╭─ 読解文

初期症状は、症状がない・尿の色が薄いため、飼い主さんが気付きにくい場合があります。少しでも気になる症状がある場合は、動物病院を受診しましょう。膀胱炎は、犬と猫で原因が異なります。- 犬:細菌感染による膀胱炎
- 猫:原因特定が難しいとされている特発性膀胱炎
膀胱炎の症状は以下のとおりです。
- 頻尿
- 尿があまり出ない
- 血尿
- ぐったりしている
- 嘔吐
尿がまったく出ずぐったりしている・嘔吐がある場合は、緊急性が高いとされているため、できるかぎり早めに受診しましょう。膀胱結石の症状は、以下のとおりです。
- 血尿
- 頻尿
- 尿道に結石が閉塞した場合は尿が出なくなる
尿がほとんど出ていない・まったく出ていない場合は、体調が急変する可能性があるため、できる限り早めに受診しましょう。尿管結石の症状は、以下のとおりです。
- 普段よりも元気がない
- 食欲がない
- 嘔吐
尿管結石は、年齢に関係なくかかる疾患です。初めて尿管結石にかかる・片側の尿管のみ結石が閉塞する場合は、症状がわかりにくいとされています。しかし尿管の閉塞が続くと、慢性腎不全を引き起こす恐れがあるため、緊急治療が必要となる場合が少なくありません。

╰─

取り組む課題:
1. 読解文で膀胱炎の症状として挙げられているものは何ですか。すべて挙げてください。
2. 読解文の「尿管結石は、年齢に関係なくかかる疾患です。」を英語に訳すとどうなりますか。

╭─ 記録データ

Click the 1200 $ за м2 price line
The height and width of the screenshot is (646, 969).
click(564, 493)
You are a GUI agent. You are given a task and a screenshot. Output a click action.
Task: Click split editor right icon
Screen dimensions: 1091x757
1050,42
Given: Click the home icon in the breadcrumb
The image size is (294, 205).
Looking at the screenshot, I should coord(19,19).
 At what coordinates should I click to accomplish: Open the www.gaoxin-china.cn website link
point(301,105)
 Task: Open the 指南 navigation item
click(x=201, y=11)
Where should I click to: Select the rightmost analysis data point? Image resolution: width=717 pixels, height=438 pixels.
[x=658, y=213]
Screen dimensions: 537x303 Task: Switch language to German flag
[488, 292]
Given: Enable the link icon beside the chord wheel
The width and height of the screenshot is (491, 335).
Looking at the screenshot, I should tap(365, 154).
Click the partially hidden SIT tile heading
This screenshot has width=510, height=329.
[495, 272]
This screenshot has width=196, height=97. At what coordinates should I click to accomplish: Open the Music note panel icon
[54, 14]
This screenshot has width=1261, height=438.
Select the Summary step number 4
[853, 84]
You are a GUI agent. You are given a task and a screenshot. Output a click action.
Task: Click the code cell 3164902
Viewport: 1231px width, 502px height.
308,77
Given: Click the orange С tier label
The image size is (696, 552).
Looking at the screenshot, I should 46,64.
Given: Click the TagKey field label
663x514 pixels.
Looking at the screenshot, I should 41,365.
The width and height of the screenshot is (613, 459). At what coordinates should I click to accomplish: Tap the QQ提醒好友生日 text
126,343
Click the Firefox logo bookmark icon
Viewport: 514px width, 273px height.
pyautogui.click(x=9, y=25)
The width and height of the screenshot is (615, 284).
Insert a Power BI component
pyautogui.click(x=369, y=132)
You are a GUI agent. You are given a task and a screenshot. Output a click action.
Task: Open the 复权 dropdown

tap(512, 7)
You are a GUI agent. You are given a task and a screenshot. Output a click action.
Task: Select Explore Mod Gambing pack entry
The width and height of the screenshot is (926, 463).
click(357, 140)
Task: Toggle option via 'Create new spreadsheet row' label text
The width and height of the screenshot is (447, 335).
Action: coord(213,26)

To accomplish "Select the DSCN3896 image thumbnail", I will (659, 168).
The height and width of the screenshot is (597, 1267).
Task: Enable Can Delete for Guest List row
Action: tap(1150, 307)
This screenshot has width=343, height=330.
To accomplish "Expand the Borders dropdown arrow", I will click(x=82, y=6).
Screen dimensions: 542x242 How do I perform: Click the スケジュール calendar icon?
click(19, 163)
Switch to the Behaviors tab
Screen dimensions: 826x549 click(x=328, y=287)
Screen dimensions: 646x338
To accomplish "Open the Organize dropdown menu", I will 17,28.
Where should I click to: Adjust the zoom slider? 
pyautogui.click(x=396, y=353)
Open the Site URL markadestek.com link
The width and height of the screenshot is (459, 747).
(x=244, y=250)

╰─

解答一覧:
1. 頻尿、尿があまり出ない、血尿、ぐったりしている、嘔吐

2. Ureteral stones are a disease that can occur regardless of age.